質問主意書

第136回国会(常会)

答弁書


答弁書第三号

内閣参質一三六第三号

  平成八年四月二十六日

内閣総理大臣 橋本 龍太郎   


       参議院議長 斎藤 十朗 殿

参議院議員山口哲夫君提出日米安保の再定義と沖縄米軍基地に関する質問に対し、別紙答弁書を送付する。

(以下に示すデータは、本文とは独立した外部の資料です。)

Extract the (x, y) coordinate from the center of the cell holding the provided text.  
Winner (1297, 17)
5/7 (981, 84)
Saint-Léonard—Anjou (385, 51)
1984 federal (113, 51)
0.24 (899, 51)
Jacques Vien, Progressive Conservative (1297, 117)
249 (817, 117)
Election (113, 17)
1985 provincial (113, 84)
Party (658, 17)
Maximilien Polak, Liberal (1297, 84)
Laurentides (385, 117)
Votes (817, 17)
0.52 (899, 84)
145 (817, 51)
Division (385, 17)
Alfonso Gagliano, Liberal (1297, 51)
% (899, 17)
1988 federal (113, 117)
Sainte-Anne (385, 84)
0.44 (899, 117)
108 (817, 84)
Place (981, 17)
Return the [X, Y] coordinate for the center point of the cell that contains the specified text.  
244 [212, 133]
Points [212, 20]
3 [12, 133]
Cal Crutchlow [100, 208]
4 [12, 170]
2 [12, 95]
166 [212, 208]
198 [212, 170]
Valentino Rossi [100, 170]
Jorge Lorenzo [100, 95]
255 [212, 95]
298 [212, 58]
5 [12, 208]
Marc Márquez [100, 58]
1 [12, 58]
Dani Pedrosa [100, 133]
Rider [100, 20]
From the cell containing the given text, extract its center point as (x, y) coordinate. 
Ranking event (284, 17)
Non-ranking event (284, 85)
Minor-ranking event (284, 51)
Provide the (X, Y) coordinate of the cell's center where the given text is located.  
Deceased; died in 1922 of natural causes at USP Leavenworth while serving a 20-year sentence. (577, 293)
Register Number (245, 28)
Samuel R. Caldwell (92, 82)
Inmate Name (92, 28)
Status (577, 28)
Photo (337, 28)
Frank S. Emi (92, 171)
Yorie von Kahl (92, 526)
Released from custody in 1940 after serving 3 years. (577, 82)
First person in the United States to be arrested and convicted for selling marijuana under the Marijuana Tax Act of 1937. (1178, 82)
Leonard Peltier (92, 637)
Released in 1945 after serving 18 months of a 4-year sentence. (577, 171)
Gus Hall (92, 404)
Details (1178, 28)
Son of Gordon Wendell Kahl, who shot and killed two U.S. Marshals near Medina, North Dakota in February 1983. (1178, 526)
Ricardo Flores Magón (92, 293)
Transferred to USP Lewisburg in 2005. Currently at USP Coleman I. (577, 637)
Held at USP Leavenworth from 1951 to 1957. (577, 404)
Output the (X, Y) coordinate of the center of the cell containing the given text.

   参議院議員山口哲夫君提出日米安保の再定義と沖縄米軍基地に関する質問に対する答弁書

一について

 我が国に駐留する米軍は、我が国を含む極東における国際の平和と安全の維持に寄与するとの任務を現に果たしているところであるが、米軍の運用上の都合による在日米軍の部隊の極東以外の地域への移動について、日米安保条約上何ら制約がないことは、政府が従来から国会等で明らかにしているとおりである。

二について

 普天間飛行場については、本年四月十二日に橋本総理がモンデール駐日米国大使と会談を行い、所要の措置が採られた後に全面返還することにつき既に合意が得られており、このことは四月十五日に日米安全保障協議委員会が発表した特別行動委員会の中間報告(以下「中間報告」という。)において確認されている。中間報告で確認された内容は、「今後五~七年以内に、十分な代替施設が完成した後、普天間飛行場を返還する。施設の移設を通じて、同飛行場の極めて重要な軍事上の機能及び能力は維持される。このためには、沖縄県における他の米軍の施設及び区域におけるヘリポートの建設、嘉手納飛行場における追加的な施設の整備、KC-130航空機の岩国飛行場への移駐及び危機に際しての施設の緊急使用についての日米共同の研究が必要となる。」というものである。

三について

 米軍の各飛行場において採られている航空機騒音規制措置は、駐留している米軍の運用規則や飛行場の特性を考慮し、それぞれの運用状況を踏まえたものとなっており、必ずしも一律なものではないが、共通する事項もあることから、できる限り横田及び厚木飛行場に係る合同委員会合意を参考に、更に沖縄県に特有の要素を加味して米側と協議を重ねた結果、項目やその表現において、これらの合意とほぼ同様の内容の合同委員会合意が得られたものである。
 また、右合同委員会合意において、米側との間で航空機騒音に関する状況を改善すべく今後とも最大限の努力を行っていくことを確認したところであり、政府としては、引き続き真剣に対応してまいる所存である。

四について

 沖縄県における駐留軍用地の返還に伴う特別措置に関する法律(平成七年法律第百二号)第八条に基づく給付金については、平成八年度に初めて支給されるものであることから、まず、同条の規定に基づき適正に執行していくことが大切であると考えている。

五について

 金武町で実施されている実弾射撃訓練に伴う不発弾の処理については、昨年十一月、沖縄県による地位協定見直し要請の一項目となっていることは承知している。
 本件不発弾処理に関しては、特別行動委員会の場等を通じ協議をしてきたものであるが、中間報告において述べているとおり、今後、不発弾処理の具体的なガイドライン及び公表の方法について、検討作業に着手することとしている。
 また、県道104号線越え実弾射撃訓練に関しては、中間報告において、これを取りやめ、本土の複数の演習場に移転することについて改めて確認したところである。なお、本件に関しては、現在、合同委員会の下に設置された特別作業班で鋭意検討を行っているところである。